Published online by Cambridge University Press: 11 November 2021
In order to understand the interaction between the symbolic landscape of Rome and individuals such as the emperor Constantius II during his visit (357), we must turn our attention to the changes that occurred in the city in the decades prior to the event. Changes that implied a paradigm shift in what the public space at Rome and especially the Forum Romanum symbolized for the authorities (both civic and imperial) and the populus. The material expression of the tetrarchic ideology contributed to the forging of a new urban profile via a new architectural language that honoured the past by connecting contemporary individuals to the city's ancestral traditions and institutions, thus redefining late Roman public history. To a fourth-century eyewitness who was unfamiliar to the landscape of the eternal city (as many fourth century emperors), a walk in the imperial fora would have given the impression that he was walking and gazing at the same landscape as Augustus or Trajan would have encountered. This would be an incorrect impression since the area in and around the historic centre of the city had witnessed significant alterations and interventions during the third and early fourth centuries AD.

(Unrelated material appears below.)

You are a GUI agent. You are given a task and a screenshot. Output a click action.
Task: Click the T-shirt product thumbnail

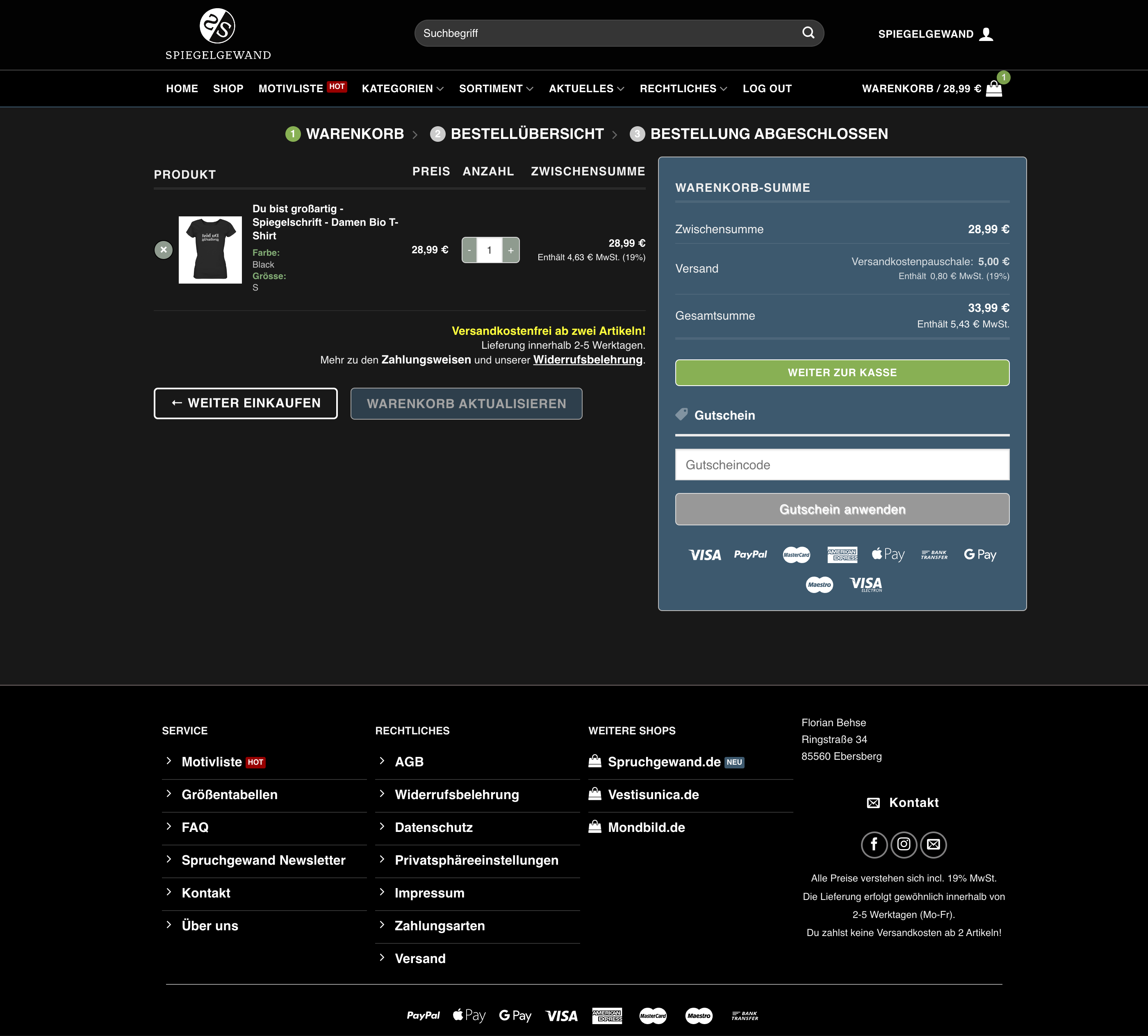210,250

Every time there was a repair or restoration/preservation project, the image of the city centre inevitably changed in a process of re-contextualization, as happened, for example, during the reign of Septimius Severus, who aimed to promote an Augustan public profile for his regime by attempting, after the fire of 191, to restore the forum to an artificial pristine condition that mirrored what it would have looked like two centuries earlier. The next milestone would be the period of the Tetrarchy, when Diocletian and Maximian (286-305) sought to set their achievements and their new political theology in stone at the heart of the Roman capital and adjust the public space to their autocratic standards.
On the occasion of the joint imperial visit of 303, the area of the Augustan rostra was reworked with the addition of five columns above the orators’ platform, towered over by five statues dedicated to the tetrarchs and Jupiter. The same frame was applied to the eastern rostra with the addition of another set of five columns with a similar appearance and function, signifying the principle of the collegialitas between the Augusti and the Caesares.